Write out once more the lines running from the top of the entries below to the line with "Task: Select the Dest. Port input field", both ends included.

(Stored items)
========================================================================

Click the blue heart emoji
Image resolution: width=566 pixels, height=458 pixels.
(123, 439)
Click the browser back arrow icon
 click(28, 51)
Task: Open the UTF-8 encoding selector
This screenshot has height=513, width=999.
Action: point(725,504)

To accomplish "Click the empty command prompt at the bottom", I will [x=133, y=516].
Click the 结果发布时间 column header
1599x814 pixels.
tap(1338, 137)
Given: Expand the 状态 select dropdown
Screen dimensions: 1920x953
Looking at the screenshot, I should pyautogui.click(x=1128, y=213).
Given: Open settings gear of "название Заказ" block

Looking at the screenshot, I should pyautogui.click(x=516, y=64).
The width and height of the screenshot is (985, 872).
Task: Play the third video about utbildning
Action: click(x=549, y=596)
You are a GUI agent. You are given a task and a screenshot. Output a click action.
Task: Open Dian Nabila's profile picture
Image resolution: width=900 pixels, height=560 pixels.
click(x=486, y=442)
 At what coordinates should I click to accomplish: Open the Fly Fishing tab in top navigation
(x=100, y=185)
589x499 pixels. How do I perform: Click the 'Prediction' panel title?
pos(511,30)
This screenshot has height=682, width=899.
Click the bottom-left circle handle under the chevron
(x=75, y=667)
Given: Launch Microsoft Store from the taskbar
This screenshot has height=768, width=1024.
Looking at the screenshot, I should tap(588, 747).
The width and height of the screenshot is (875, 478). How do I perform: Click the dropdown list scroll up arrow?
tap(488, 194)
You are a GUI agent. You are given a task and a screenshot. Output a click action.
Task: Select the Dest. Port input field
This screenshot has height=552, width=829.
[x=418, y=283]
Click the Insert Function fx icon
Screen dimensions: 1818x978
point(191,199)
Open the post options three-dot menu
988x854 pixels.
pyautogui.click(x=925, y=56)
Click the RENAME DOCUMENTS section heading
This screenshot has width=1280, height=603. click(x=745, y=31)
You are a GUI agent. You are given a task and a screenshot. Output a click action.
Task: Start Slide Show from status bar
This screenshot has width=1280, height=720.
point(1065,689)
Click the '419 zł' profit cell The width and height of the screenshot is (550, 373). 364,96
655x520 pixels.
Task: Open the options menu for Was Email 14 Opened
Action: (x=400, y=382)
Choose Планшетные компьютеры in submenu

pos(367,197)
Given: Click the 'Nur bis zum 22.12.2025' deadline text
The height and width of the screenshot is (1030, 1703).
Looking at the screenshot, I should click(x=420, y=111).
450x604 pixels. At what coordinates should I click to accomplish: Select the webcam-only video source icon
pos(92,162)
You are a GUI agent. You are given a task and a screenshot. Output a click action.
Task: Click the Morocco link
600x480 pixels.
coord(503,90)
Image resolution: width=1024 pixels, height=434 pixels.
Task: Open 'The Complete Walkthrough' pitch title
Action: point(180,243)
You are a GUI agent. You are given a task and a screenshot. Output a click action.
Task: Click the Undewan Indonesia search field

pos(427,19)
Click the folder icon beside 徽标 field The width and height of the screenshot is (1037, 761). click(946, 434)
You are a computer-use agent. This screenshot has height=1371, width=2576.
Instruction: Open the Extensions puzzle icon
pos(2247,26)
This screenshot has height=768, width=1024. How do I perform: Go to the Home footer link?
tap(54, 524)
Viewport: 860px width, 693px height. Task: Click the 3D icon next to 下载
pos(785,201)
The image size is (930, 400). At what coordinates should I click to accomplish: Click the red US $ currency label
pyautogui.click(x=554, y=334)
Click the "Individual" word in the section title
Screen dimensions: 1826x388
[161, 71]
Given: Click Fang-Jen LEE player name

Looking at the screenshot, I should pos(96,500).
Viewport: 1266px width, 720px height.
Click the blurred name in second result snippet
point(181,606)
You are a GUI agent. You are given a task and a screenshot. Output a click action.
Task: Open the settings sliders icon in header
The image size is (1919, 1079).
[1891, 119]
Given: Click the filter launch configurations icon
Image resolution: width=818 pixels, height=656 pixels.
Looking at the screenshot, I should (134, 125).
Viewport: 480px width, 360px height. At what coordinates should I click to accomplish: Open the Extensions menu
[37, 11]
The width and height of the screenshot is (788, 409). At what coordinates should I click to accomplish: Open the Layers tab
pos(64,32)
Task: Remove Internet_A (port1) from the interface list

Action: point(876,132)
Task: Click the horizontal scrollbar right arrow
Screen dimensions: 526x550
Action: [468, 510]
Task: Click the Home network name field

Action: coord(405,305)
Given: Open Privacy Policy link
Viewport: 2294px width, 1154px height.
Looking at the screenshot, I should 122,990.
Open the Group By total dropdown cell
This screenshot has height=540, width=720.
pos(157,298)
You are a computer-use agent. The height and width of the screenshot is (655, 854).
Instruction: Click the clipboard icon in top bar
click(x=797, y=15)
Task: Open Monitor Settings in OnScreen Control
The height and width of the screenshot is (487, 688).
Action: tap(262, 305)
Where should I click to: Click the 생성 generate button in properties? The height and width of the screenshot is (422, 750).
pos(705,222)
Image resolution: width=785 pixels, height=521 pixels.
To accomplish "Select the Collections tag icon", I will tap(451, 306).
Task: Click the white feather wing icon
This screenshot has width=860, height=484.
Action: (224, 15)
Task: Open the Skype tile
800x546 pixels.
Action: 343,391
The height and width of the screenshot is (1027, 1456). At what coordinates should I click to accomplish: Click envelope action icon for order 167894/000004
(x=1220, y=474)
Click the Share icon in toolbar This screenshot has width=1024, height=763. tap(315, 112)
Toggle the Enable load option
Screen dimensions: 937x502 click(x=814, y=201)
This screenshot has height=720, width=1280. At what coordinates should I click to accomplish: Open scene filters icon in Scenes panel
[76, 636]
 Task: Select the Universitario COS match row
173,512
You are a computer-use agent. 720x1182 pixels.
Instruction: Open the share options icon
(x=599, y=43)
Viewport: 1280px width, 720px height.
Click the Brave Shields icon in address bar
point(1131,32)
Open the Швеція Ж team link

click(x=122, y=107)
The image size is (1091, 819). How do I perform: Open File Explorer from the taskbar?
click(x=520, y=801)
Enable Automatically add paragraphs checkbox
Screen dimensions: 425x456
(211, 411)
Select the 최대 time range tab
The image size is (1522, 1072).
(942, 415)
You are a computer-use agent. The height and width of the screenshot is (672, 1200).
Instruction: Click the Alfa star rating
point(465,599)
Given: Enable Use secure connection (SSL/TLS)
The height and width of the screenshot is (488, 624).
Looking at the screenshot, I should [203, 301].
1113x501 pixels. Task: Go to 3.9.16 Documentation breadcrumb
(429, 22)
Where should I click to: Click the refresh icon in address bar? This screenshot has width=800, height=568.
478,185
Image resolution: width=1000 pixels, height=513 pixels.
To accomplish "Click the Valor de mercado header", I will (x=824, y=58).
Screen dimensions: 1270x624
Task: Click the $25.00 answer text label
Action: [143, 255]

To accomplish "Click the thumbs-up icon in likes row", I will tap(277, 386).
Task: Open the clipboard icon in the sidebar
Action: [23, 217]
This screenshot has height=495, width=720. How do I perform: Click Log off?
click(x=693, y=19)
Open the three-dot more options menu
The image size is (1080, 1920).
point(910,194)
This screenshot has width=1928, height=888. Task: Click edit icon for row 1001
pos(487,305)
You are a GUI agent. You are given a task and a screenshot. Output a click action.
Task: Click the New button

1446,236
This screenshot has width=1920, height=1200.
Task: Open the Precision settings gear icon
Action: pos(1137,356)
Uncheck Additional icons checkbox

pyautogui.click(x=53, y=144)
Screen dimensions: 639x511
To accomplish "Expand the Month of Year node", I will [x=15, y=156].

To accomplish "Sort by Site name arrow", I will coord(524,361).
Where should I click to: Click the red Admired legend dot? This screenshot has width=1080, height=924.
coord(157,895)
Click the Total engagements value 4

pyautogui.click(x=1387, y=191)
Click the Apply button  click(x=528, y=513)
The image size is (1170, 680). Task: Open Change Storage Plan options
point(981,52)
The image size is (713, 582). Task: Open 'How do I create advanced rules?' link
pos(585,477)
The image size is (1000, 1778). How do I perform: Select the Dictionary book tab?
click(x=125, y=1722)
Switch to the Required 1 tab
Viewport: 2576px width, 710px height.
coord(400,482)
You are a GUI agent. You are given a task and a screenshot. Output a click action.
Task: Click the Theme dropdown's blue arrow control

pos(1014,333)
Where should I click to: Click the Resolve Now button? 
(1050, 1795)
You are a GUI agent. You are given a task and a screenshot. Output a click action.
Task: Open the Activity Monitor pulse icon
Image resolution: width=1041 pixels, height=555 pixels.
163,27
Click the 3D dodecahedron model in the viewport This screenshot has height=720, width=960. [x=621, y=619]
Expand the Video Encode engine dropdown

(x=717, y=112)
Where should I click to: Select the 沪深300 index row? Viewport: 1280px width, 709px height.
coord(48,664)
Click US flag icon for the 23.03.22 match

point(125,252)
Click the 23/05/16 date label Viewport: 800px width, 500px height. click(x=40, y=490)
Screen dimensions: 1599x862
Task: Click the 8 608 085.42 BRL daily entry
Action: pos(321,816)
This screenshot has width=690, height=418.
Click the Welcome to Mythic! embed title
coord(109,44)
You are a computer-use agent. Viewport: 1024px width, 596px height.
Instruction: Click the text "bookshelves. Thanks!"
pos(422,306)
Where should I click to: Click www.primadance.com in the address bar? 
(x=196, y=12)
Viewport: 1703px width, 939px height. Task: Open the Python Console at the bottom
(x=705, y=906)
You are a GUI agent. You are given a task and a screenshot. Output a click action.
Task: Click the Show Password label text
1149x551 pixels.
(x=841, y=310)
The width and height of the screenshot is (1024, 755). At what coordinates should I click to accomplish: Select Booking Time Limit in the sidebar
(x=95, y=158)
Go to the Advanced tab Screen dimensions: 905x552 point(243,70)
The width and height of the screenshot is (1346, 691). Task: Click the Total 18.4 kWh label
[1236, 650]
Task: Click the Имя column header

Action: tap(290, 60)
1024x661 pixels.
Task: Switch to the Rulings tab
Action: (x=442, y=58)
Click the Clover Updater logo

========================================================================

## WRITTEN SOLUTION:
Click the blue heart emoji
Image resolution: width=566 pixels, height=458 pixels.
(123, 439)
Click the browser back arrow icon
 click(28, 51)
Task: Open the UTF-8 encoding selector
This screenshot has height=513, width=999.
Action: point(725,504)

To accomplish "Click the empty command prompt at the bottom", I will [x=133, y=516].
Click the 结果发布时间 column header
1599x814 pixels.
tap(1338, 137)
Given: Expand the 状态 select dropdown
Screen dimensions: 1920x953
Looking at the screenshot, I should pyautogui.click(x=1128, y=213).
Given: Open settings gear of "название Заказ" block

Looking at the screenshot, I should pyautogui.click(x=516, y=64).
The width and height of the screenshot is (985, 872).
Task: Play the third video about utbildning
Action: click(x=549, y=596)
You are a GUI agent. You are given a task and a screenshot. Output a click action.
Task: Open Dian Nabila's profile picture
Image resolution: width=900 pixels, height=560 pixels.
click(x=486, y=442)
 At what coordinates should I click to accomplish: Open the Fly Fishing tab in top navigation
(x=100, y=185)
589x499 pixels. How do I perform: Click the 'Prediction' panel title?
pos(511,30)
This screenshot has height=682, width=899.
Click the bottom-left circle handle under the chevron
(x=75, y=667)
Given: Launch Microsoft Store from the taskbar
This screenshot has height=768, width=1024.
Looking at the screenshot, I should tap(588, 747).
The width and height of the screenshot is (875, 478). How do I perform: Click the dropdown list scroll up arrow?
tap(488, 194)
You are a GUI agent. You are given a task and a screenshot. Output a click action.
Task: Select the Dest. Port input field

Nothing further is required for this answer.